Copy every one of the lines below word for word, without changing anything.

___

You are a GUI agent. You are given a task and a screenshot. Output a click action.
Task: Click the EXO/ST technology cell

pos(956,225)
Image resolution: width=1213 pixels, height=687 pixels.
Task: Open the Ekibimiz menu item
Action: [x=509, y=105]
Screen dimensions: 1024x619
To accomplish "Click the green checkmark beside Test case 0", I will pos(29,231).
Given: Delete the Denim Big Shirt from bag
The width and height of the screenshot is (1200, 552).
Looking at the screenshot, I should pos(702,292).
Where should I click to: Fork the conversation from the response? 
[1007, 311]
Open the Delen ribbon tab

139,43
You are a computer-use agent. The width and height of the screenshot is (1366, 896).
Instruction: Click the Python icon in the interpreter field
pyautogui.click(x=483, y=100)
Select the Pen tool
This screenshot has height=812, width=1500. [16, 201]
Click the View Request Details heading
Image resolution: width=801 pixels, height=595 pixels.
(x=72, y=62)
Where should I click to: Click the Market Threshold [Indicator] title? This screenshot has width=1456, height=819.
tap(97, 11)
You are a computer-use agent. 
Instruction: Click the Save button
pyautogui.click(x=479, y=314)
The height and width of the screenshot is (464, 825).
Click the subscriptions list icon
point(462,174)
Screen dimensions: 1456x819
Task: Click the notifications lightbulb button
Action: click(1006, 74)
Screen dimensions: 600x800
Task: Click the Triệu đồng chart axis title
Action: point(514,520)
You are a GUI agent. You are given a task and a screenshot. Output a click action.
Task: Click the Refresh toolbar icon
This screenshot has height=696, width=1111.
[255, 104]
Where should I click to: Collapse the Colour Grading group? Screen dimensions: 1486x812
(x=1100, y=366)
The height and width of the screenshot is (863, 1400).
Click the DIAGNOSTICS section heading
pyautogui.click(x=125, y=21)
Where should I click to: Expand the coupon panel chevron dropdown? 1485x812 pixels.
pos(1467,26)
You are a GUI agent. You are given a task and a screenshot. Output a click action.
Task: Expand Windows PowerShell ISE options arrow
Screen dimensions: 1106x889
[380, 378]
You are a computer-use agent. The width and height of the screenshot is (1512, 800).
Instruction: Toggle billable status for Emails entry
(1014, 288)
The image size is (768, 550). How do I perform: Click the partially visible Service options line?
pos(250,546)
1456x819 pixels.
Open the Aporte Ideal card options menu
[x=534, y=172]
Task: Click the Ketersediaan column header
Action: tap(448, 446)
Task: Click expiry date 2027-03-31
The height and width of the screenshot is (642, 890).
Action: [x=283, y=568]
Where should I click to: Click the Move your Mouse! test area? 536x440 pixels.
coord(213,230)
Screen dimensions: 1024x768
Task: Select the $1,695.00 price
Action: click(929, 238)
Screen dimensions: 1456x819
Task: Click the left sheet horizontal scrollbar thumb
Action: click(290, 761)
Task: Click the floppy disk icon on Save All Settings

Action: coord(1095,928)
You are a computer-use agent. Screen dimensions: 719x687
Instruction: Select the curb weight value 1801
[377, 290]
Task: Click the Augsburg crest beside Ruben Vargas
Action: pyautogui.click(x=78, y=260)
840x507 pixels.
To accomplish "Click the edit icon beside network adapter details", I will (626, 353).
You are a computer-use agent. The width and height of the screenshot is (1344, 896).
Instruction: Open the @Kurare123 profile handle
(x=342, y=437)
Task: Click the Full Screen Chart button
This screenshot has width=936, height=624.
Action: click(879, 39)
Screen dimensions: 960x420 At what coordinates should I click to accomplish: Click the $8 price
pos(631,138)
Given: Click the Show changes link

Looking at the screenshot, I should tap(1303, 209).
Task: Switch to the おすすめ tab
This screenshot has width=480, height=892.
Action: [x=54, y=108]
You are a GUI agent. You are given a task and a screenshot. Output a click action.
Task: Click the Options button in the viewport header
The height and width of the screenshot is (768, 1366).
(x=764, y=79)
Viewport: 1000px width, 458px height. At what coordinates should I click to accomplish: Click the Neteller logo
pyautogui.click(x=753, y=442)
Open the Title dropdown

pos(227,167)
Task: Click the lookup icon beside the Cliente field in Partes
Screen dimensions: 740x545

___

» TASK OUTPUT
You are a GUI agent. You are given a task and a screenshot. Output a click action.
Task: Click the EXO/ST technology cell

pos(956,225)
Image resolution: width=1213 pixels, height=687 pixels.
Task: Open the Ekibimiz menu item
Action: [x=509, y=105]
Screen dimensions: 1024x619
To accomplish "Click the green checkmark beside Test case 0", I will pos(29,231).
Given: Delete the Denim Big Shirt from bag
The width and height of the screenshot is (1200, 552).
Looking at the screenshot, I should pos(702,292).
Where should I click to: Fork the conversation from the response? 
[1007, 311]
Open the Delen ribbon tab

139,43
You are a computer-use agent. The width and height of the screenshot is (1366, 896).
Instruction: Click the Python icon in the interpreter field
pyautogui.click(x=483, y=100)
Select the Pen tool
This screenshot has height=812, width=1500. [16, 201]
Click the View Request Details heading
Image resolution: width=801 pixels, height=595 pixels.
(x=72, y=62)
Where should I click to: Click the Market Threshold [Indicator] title? This screenshot has width=1456, height=819.
tap(97, 11)
You are a computer-use agent. 
Instruction: Click the Save button
pyautogui.click(x=479, y=314)
The height and width of the screenshot is (464, 825).
Click the subscriptions list icon
point(462,174)
Screen dimensions: 1456x819
Task: Click the notifications lightbulb button
Action: click(1006, 74)
Screen dimensions: 600x800
Task: Click the Triệu đồng chart axis title
Action: point(514,520)
You are a GUI agent. You are given a task and a screenshot. Output a click action.
Task: Click the Refresh toolbar icon
This screenshot has height=696, width=1111.
[255, 104]
Where should I click to: Collapse the Colour Grading group? Screen dimensions: 1486x812
(x=1100, y=366)
The height and width of the screenshot is (863, 1400).
Click the DIAGNOSTICS section heading
pyautogui.click(x=125, y=21)
Where should I click to: Expand the coupon panel chevron dropdown? 1485x812 pixels.
pos(1467,26)
You are a GUI agent. You are given a task and a screenshot. Output a click action.
Task: Expand Windows PowerShell ISE options arrow
Screen dimensions: 1106x889
[380, 378]
You are a computer-use agent. The width and height of the screenshot is (1512, 800).
Instruction: Toggle billable status for Emails entry
(1014, 288)
The image size is (768, 550). How do I perform: Click the partially visible Service options line?
pos(250,546)
1456x819 pixels.
Open the Aporte Ideal card options menu
[x=534, y=172]
Task: Click the Ketersediaan column header
Action: tap(448, 446)
Task: Click expiry date 2027-03-31
The height and width of the screenshot is (642, 890).
Action: [x=283, y=568]
Where should I click to: Click the Move your Mouse! test area? 536x440 pixels.
coord(213,230)
Screen dimensions: 1024x768
Task: Select the $1,695.00 price
Action: click(929, 238)
Screen dimensions: 1456x819
Task: Click the left sheet horizontal scrollbar thumb
Action: click(290, 761)
Task: Click the floppy disk icon on Save All Settings

Action: coord(1095,928)
You are a computer-use agent. Screen dimensions: 719x687
Instruction: Select the curb weight value 1801
[377, 290]
Task: Click the Augsburg crest beside Ruben Vargas
Action: pyautogui.click(x=78, y=260)
840x507 pixels.
To accomplish "Click the edit icon beside network adapter details", I will (626, 353).
You are a computer-use agent. The width and height of the screenshot is (1344, 896).
Instruction: Open the @Kurare123 profile handle
(x=342, y=437)
Task: Click the Full Screen Chart button
This screenshot has width=936, height=624.
Action: click(879, 39)
Screen dimensions: 960x420 At what coordinates should I click to accomplish: Click the $8 price
pos(631,138)
Given: Click the Show changes link

Looking at the screenshot, I should tap(1303, 209).
Task: Switch to the おすすめ tab
This screenshot has width=480, height=892.
Action: [x=54, y=108]
You are a GUI agent. You are given a task and a screenshot. Output a click action.
Task: Click the Options button in the viewport header
The height and width of the screenshot is (768, 1366).
(x=764, y=79)
Viewport: 1000px width, 458px height. At what coordinates should I click to accomplish: Click the Neteller logo
pyautogui.click(x=753, y=442)
Open the Title dropdown

pos(227,167)
Task: Click the lookup icon beside the Cliente field in Partes
Screen dimensions: 740x545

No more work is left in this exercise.